TO DO: Repeat the listing that comes next, leaving nothing out and changing nothing.

RECORDS FOR THE TASK:
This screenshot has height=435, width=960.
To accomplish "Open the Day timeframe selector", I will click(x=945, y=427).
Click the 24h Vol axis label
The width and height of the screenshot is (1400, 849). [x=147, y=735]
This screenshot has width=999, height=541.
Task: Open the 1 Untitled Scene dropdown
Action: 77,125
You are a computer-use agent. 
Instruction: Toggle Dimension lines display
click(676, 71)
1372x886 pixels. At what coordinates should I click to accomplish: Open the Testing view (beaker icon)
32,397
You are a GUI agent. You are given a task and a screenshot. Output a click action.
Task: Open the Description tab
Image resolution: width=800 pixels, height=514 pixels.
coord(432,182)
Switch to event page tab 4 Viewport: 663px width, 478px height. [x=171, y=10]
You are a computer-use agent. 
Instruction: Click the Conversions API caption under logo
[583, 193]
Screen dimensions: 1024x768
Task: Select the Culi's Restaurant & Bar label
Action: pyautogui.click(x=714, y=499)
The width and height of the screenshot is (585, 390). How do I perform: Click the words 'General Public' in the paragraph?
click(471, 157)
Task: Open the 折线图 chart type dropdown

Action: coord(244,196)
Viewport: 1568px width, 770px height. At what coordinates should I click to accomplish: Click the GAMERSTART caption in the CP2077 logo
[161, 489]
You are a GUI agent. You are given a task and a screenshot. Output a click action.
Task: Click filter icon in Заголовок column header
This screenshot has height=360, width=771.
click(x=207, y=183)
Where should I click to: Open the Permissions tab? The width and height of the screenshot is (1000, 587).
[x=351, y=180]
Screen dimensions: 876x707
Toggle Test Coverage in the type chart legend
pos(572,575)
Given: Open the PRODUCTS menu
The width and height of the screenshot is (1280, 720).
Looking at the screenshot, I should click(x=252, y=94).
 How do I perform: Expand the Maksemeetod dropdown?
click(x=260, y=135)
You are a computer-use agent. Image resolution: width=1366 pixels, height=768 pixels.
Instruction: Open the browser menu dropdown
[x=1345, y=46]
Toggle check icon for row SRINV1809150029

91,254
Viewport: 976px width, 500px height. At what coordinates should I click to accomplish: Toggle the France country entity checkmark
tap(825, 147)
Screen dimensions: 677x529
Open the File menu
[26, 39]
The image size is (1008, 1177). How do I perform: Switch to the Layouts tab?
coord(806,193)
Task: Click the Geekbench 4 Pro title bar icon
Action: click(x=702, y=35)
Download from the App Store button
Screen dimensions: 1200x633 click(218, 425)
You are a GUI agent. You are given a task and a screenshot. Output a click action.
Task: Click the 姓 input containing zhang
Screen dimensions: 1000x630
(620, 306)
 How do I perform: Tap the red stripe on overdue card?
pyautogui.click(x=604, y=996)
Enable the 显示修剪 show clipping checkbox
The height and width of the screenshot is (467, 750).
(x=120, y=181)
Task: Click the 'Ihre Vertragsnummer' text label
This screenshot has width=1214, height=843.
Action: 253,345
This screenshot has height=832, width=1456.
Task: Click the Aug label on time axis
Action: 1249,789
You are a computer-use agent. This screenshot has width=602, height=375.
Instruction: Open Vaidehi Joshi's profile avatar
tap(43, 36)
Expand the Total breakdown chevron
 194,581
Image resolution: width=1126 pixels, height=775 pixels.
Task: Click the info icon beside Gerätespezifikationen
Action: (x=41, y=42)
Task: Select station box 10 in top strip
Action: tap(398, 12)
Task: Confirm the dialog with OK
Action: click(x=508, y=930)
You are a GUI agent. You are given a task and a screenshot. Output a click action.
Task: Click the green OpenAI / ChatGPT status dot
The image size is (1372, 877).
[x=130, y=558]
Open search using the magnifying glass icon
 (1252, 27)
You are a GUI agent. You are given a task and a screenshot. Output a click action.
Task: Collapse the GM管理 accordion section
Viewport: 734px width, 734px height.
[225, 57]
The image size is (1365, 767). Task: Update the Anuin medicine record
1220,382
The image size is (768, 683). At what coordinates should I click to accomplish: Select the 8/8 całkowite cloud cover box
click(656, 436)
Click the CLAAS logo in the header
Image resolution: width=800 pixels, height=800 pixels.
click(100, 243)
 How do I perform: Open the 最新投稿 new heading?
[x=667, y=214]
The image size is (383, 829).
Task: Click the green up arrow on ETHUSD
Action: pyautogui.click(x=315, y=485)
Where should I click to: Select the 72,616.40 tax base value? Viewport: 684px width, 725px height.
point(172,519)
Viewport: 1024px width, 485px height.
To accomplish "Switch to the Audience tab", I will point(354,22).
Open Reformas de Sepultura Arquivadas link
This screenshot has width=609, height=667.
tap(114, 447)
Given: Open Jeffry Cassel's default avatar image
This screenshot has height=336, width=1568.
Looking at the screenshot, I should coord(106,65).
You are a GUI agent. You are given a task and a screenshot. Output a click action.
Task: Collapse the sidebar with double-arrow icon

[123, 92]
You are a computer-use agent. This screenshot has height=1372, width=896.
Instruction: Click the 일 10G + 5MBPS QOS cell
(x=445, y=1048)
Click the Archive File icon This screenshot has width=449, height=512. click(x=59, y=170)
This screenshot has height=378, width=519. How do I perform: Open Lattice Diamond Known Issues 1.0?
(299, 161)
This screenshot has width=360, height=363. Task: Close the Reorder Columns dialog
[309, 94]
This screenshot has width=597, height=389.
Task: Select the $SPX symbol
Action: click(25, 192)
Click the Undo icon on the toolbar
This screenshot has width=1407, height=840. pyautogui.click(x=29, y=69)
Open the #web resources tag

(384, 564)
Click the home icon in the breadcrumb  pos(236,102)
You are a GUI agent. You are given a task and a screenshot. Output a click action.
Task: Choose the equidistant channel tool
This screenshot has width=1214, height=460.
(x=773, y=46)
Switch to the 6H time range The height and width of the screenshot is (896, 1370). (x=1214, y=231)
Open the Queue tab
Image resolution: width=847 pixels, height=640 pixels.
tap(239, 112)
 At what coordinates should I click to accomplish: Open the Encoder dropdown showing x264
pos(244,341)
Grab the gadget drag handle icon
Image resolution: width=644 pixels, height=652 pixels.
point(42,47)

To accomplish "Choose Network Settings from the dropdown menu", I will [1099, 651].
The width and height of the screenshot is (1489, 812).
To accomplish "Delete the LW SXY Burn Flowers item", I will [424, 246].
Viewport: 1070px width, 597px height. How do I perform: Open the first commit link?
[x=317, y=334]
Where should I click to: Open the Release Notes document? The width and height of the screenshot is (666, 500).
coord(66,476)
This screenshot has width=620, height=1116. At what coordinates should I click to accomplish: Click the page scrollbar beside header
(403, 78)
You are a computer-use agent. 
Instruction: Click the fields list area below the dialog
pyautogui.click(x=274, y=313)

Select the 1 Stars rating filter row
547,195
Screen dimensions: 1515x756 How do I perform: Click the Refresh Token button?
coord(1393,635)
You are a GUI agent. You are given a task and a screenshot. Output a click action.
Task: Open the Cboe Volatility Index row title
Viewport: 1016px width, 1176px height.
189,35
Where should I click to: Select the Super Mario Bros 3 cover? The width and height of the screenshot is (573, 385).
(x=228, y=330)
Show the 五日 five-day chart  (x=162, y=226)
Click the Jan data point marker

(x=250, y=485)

REPLY TO THE TASK:
This screenshot has height=435, width=960.
To accomplish "Open the Day timeframe selector", I will click(x=945, y=427).
Click the 24h Vol axis label
The width and height of the screenshot is (1400, 849). [x=147, y=735]
This screenshot has width=999, height=541.
Task: Open the 1 Untitled Scene dropdown
Action: 77,125
You are a computer-use agent. 
Instruction: Toggle Dimension lines display
click(676, 71)
1372x886 pixels. At what coordinates should I click to accomplish: Open the Testing view (beaker icon)
32,397
You are a GUI agent. You are given a task and a screenshot. Output a click action.
Task: Open the Description tab
Image resolution: width=800 pixels, height=514 pixels.
coord(432,182)
Switch to event page tab 4 Viewport: 663px width, 478px height. [x=171, y=10]
You are a computer-use agent. 
Instruction: Click the Conversions API caption under logo
[583, 193]
Screen dimensions: 1024x768
Task: Select the Culi's Restaurant & Bar label
Action: pyautogui.click(x=714, y=499)
The width and height of the screenshot is (585, 390). How do I perform: Click the words 'General Public' in the paragraph?
click(471, 157)
Task: Open the 折线图 chart type dropdown

Action: coord(244,196)
Viewport: 1568px width, 770px height. At what coordinates should I click to accomplish: Click the GAMERSTART caption in the CP2077 logo
[161, 489]
You are a GUI agent. You are given a task and a screenshot. Output a click action.
Task: Click filter icon in Заголовок column header
This screenshot has height=360, width=771.
click(x=207, y=183)
Where should I click to: Open the Permissions tab? The width and height of the screenshot is (1000, 587).
[x=351, y=180]
Screen dimensions: 876x707
Toggle Test Coverage in the type chart legend
pos(572,575)
Given: Open the PRODUCTS menu
The width and height of the screenshot is (1280, 720).
Looking at the screenshot, I should click(x=252, y=94).
 How do I perform: Expand the Maksemeetod dropdown?
click(x=260, y=135)
You are a computer-use agent. Image resolution: width=1366 pixels, height=768 pixels.
Instruction: Open the browser menu dropdown
[x=1345, y=46]
Toggle check icon for row SRINV1809150029

91,254
Viewport: 976px width, 500px height. At what coordinates should I click to accomplish: Toggle the France country entity checkmark
tap(825, 147)
Screen dimensions: 677x529
Open the File menu
[26, 39]
The image size is (1008, 1177). How do I perform: Switch to the Layouts tab?
coord(806,193)
Task: Click the Geekbench 4 Pro title bar icon
Action: click(x=702, y=35)
Download from the App Store button
Screen dimensions: 1200x633 click(218, 425)
You are a GUI agent. You are given a task and a screenshot. Output a click action.
Task: Click the 姓 input containing zhang
Screen dimensions: 1000x630
(620, 306)
 How do I perform: Tap the red stripe on overdue card?
pyautogui.click(x=604, y=996)
Enable the 显示修剪 show clipping checkbox
The height and width of the screenshot is (467, 750).
(x=120, y=181)
Task: Click the 'Ihre Vertragsnummer' text label
This screenshot has width=1214, height=843.
Action: 253,345
This screenshot has height=832, width=1456.
Task: Click the Aug label on time axis
Action: 1249,789
You are a computer-use agent. This screenshot has width=602, height=375.
Instruction: Open Vaidehi Joshi's profile avatar
tap(43, 36)
Expand the Total breakdown chevron
 194,581
Image resolution: width=1126 pixels, height=775 pixels.
Task: Click the info icon beside Gerätespezifikationen
Action: (x=41, y=42)
Task: Select station box 10 in top strip
Action: tap(398, 12)
Task: Confirm the dialog with OK
Action: click(x=508, y=930)
You are a GUI agent. You are given a task and a screenshot. Output a click action.
Task: Click the green OpenAI / ChatGPT status dot
The image size is (1372, 877).
[x=130, y=558]
Open search using the magnifying glass icon
 (1252, 27)
You are a GUI agent. You are given a task and a screenshot. Output a click action.
Task: Collapse the GM管理 accordion section
Viewport: 734px width, 734px height.
[225, 57]
The image size is (1365, 767). Task: Update the Anuin medicine record
1220,382
The image size is (768, 683). At what coordinates should I click to accomplish: Select the 8/8 całkowite cloud cover box
click(656, 436)
Click the CLAAS logo in the header
Image resolution: width=800 pixels, height=800 pixels.
click(100, 243)
 How do I perform: Open the 最新投稿 new heading?
[x=667, y=214]
The image size is (383, 829).
Task: Click the green up arrow on ETHUSD
Action: pyautogui.click(x=315, y=485)
Where should I click to: Select the 72,616.40 tax base value? Viewport: 684px width, 725px height.
point(172,519)
Viewport: 1024px width, 485px height.
To accomplish "Switch to the Audience tab", I will point(354,22).
Open Reformas de Sepultura Arquivadas link
This screenshot has width=609, height=667.
tap(114, 447)
Given: Open Jeffry Cassel's default avatar image
This screenshot has height=336, width=1568.
Looking at the screenshot, I should coord(106,65).
You are a GUI agent. You are given a task and a screenshot. Output a click action.
Task: Collapse the sidebar with double-arrow icon

[123, 92]
You are a computer-use agent. This screenshot has height=1372, width=896.
Instruction: Click the 일 10G + 5MBPS QOS cell
(x=445, y=1048)
Click the Archive File icon This screenshot has width=449, height=512. click(x=59, y=170)
This screenshot has height=378, width=519. How do I perform: Open Lattice Diamond Known Issues 1.0?
(299, 161)
This screenshot has width=360, height=363. Task: Close the Reorder Columns dialog
[309, 94]
This screenshot has width=597, height=389.
Task: Select the $SPX symbol
Action: click(25, 192)
Click the Undo icon on the toolbar
This screenshot has width=1407, height=840. pyautogui.click(x=29, y=69)
Open the #web resources tag

(384, 564)
Click the home icon in the breadcrumb  pos(236,102)
You are a GUI agent. You are given a task and a screenshot. Output a click action.
Task: Choose the equidistant channel tool
This screenshot has width=1214, height=460.
(x=773, y=46)
Switch to the 6H time range The height and width of the screenshot is (896, 1370). (x=1214, y=231)
Open the Queue tab
Image resolution: width=847 pixels, height=640 pixels.
tap(239, 112)
 At what coordinates should I click to accomplish: Open the Encoder dropdown showing x264
pos(244,341)
Grab the gadget drag handle icon
Image resolution: width=644 pixels, height=652 pixels.
point(42,47)

To accomplish "Choose Network Settings from the dropdown menu", I will [1099, 651].
The width and height of the screenshot is (1489, 812).
To accomplish "Delete the LW SXY Burn Flowers item", I will [424, 246].
Viewport: 1070px width, 597px height. How do I perform: Open the first commit link?
[x=317, y=334]
Where should I click to: Open the Release Notes document? The width and height of the screenshot is (666, 500).
coord(66,476)
This screenshot has width=620, height=1116. At what coordinates should I click to accomplish: Click the page scrollbar beside header
(403, 78)
You are a computer-use agent. 
Instruction: Click the fields list area below the dialog
pyautogui.click(x=274, y=313)

Select the 1 Stars rating filter row
547,195
Screen dimensions: 1515x756 How do I perform: Click the Refresh Token button?
coord(1393,635)
You are a GUI agent. You are given a task and a screenshot. Output a click action.
Task: Open the Cboe Volatility Index row title
Viewport: 1016px width, 1176px height.
189,35
Where should I click to: Select the Super Mario Bros 3 cover? The width and height of the screenshot is (573, 385).
(x=228, y=330)
Show the 五日 five-day chart  (x=162, y=226)
Click the Jan data point marker

(x=250, y=485)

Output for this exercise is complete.